• **PROMPT**
Copy word for word, please, the lines of the entries below running from the one containing "Viewport: 1337px width, 896px" to the one containing "This screenshot has width=800, height=400.", both ends included.

(Pixel coordinate grounding data)
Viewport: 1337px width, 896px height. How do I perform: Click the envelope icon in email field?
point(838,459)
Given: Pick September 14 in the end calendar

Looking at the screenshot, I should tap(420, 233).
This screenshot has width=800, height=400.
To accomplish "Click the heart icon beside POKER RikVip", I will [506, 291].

* * *

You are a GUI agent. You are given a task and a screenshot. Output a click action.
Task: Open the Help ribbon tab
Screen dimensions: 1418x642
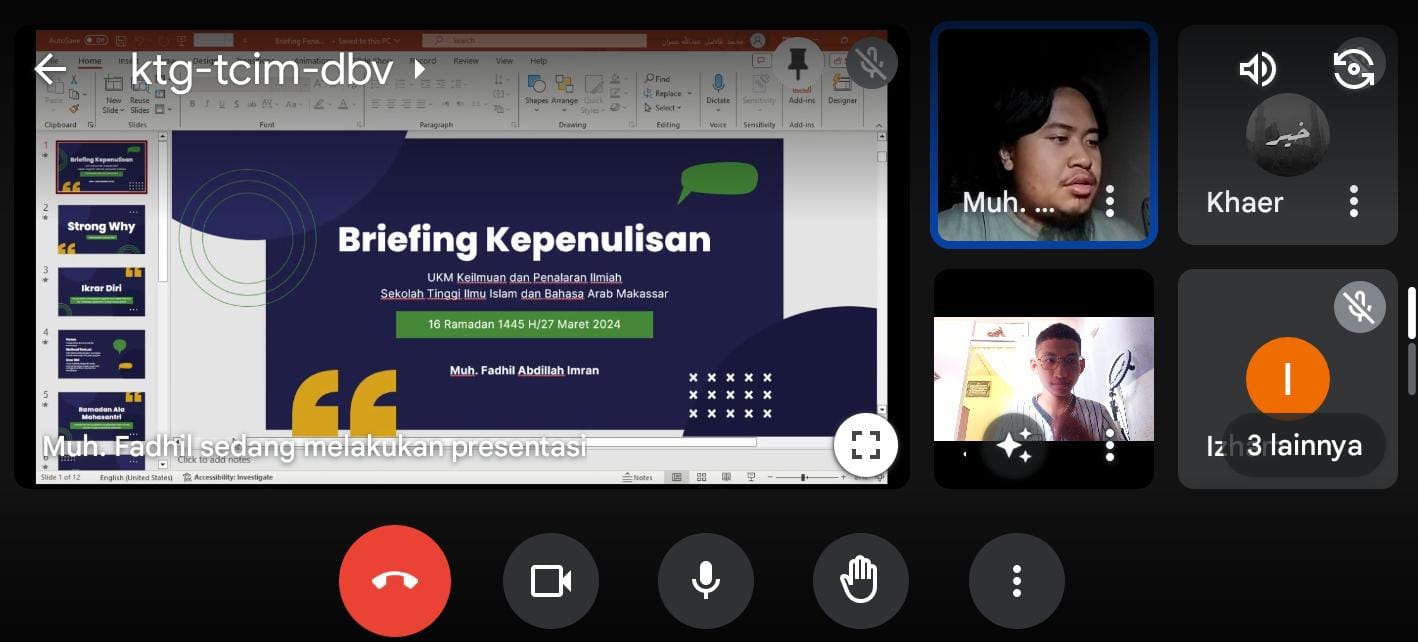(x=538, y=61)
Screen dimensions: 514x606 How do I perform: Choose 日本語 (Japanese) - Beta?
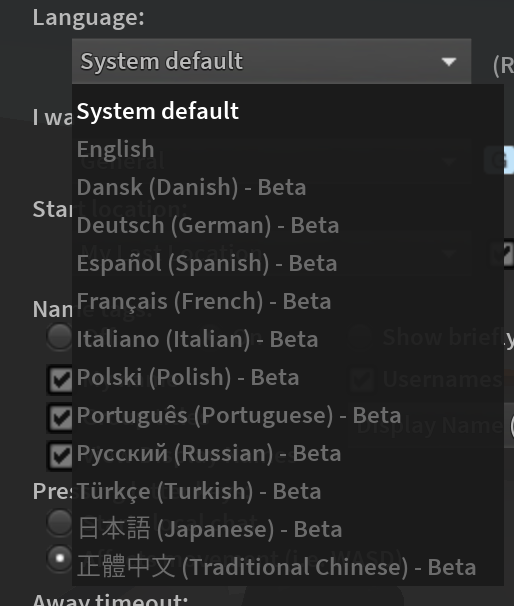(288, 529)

• **SOLUTION FOR THIS PROBLEM**
Viewport: 1337px width, 896px height. How do I perform: Click the envelope icon in email field?
point(838,459)
Given: Pick September 14 in the end calendar

Looking at the screenshot, I should tap(420, 233).
This screenshot has width=800, height=400.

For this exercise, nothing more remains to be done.